Thanks for your pull request! It looks like this may be your first contribution to a Google open source project. Before we can look at your pull request, you'll need to sign a Contributor License Agreement (CLA).

View this failed invocation of the CLA check for more information.

For the most up to date status, view the checks section at the bottom of the pull request.

[phbnf]

/gcbrun

[phbnf]

Agreed with you that this is how to convert the keys to a hex format that can be specified in the config. It should be possible to pass the keys directly with the pem file though, without having to go through the whole conversion: https://github.com/wgoulet/certificate-transparency-go/blob/551ff912277a60b5fef9f4c6379084ac7aa27b5b/trillian/docs/ManualDeployment.md#ctfe-configuration

Is the hex hex key required anywhere else?

[wgoulet]

@phbnf At least for the Trillian deployment I was able to deploy using these instructions, I only needed to put the hex hex keys in the proto config file for ctfe to get the service running. I didn't have to deviate from instructions to get the log signer or server running.

[phbnf]

Yes indeed, I tried to use the file directly.. and it did not work. I could not get the public key in, and eventually ran into https://github.com/google/trillian/blob/master/crypto/keys/pem/pem.go#L35 for the private key. Many thanks for flagging this.

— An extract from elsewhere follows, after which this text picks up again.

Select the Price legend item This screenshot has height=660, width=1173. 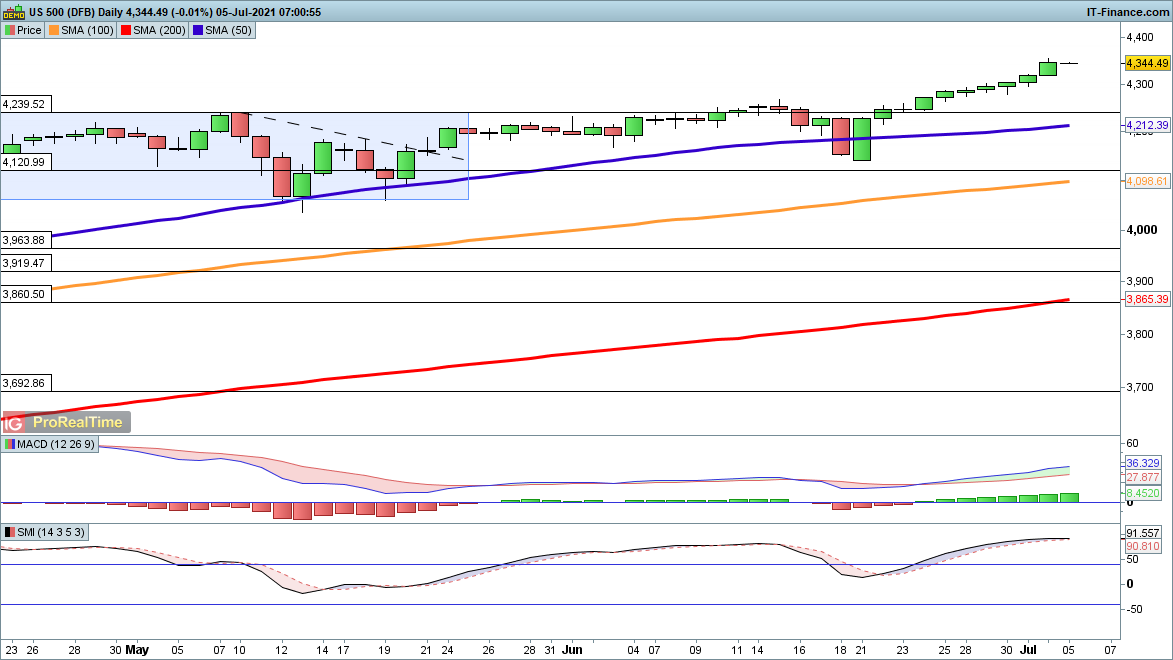(x=23, y=30)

For the record, here is the matching command for the public key, it's ever so slightly different:

openssl ec -pubin -inform pem -in pubkey.pem -outform der -out pubkey.der

Two things of note:

1. You'll need to sign the CLA, see the workflow that is failing: We couldn't find a Contributor License Agreement (CLA) for some of the contributors shown below. All contributors listed must be covered under a CLA for this pull request to be merged. 📝 If you are not currently covered under a CLA, please visit https://cla.developers.google.com/. Once you've signed, follow the "New Contributors" link at the bottom of this page to update this check.
2. Very glad to see that you're trying out Trillian and the CTFE! We're now actively working on their successors, Tessera and TesseraCT. They should be much (much) simpler to bring up, so maybe you want to give that a try as well. If you've got any question, you can find us (and other community members) on Slack.